Uitspraak
1.Geding in cassatie
2.Beoordeling van het middel
3.Beslissing
18 april 2017.
Hoge Raad
In deze zaak gaat het om een beroep in cassatie tegen een arrest van het Gerechtshof Den Haag, dat op 14 augustus 2015 werd gewezen. De verdachte, geboren in 1980, werd beschuldigd van poging tot oplichting door zich bedrieglijk voor te doen als iemand die werkzaam is bij gerenommeerde bouwbedrijven. Dit leidde ertoe dat benadeelde bedrijven werden bewogen tot de afgifte van bouwgereedschap, waaronder (accu)boormachines. De advocaat van de verdachte, O.J. Much, heeft een middel van cassatie voorgesteld, maar de Advocaat-Generaal F.W. Bleichrodt heeft geconcludeerd tot verwerping van het beroep.

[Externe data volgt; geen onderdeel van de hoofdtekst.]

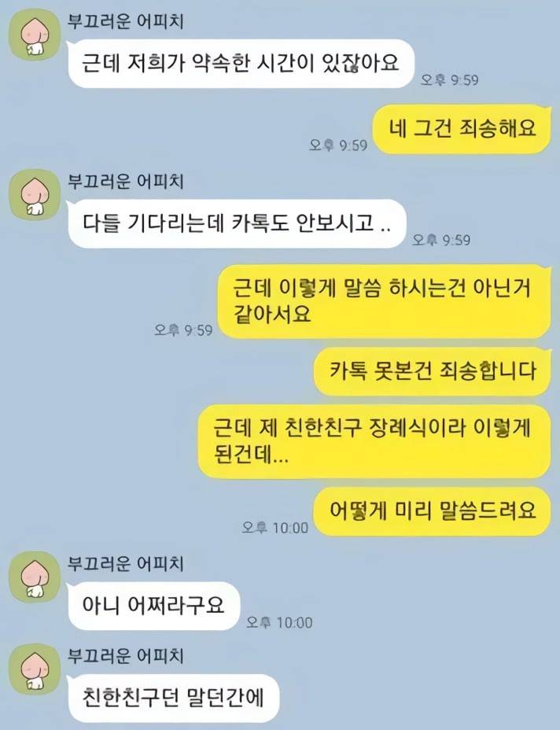
Task: Select the '근데 저희가 약속한 시간이 있잖아요' bubble
Action: click(x=240, y=64)
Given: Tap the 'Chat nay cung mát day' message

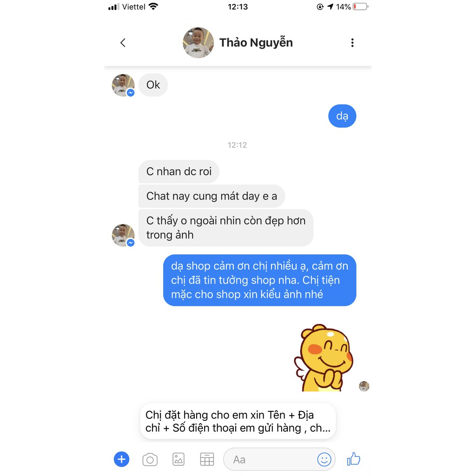Looking at the screenshot, I should tap(212, 196).
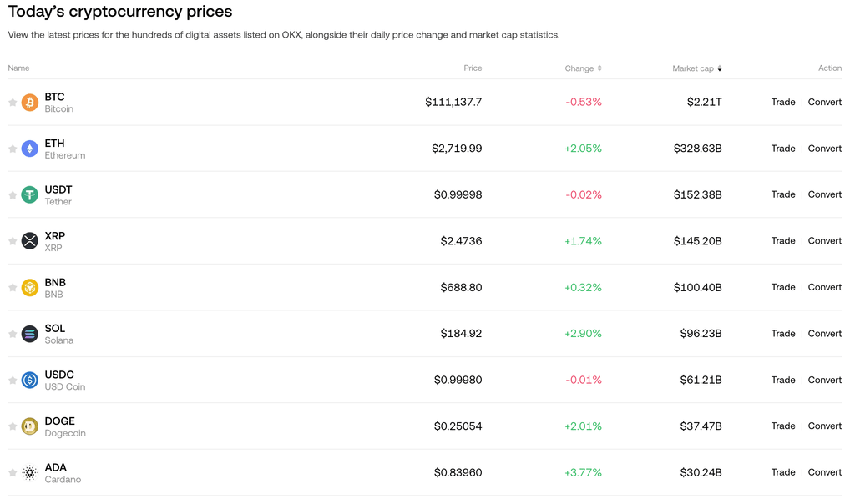Click the Tether coin logo icon
This screenshot has height=504, width=855.
[30, 195]
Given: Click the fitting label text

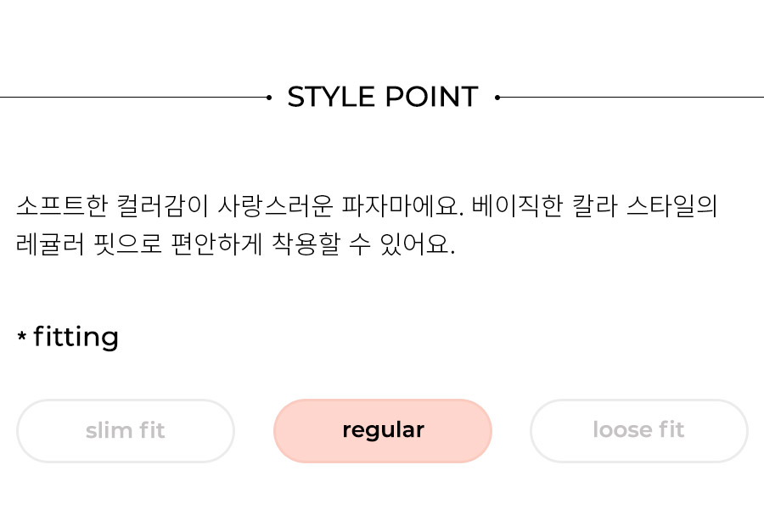Looking at the screenshot, I should [76, 337].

De Hoge Raad heeft op 18 april 2017 geoordeeld dat het middel niet tot cassatie kan leiden. De Hoge Raad oordeelde dat, gezien artikel 81, eerste lid, van de Wet op de rechterlijke organisatie, er geen nadere motivering nodig is, omdat het middel niet noopt tot beantwoording van rechtsvragen die van belang zijn voor de rechtseenheid of de rechtsontwikkeling. De Hoge Raad heeft het beroep van de verdachte verworpen, waarmee de eerdere uitspraak van het Gerechtshof in stand blijft.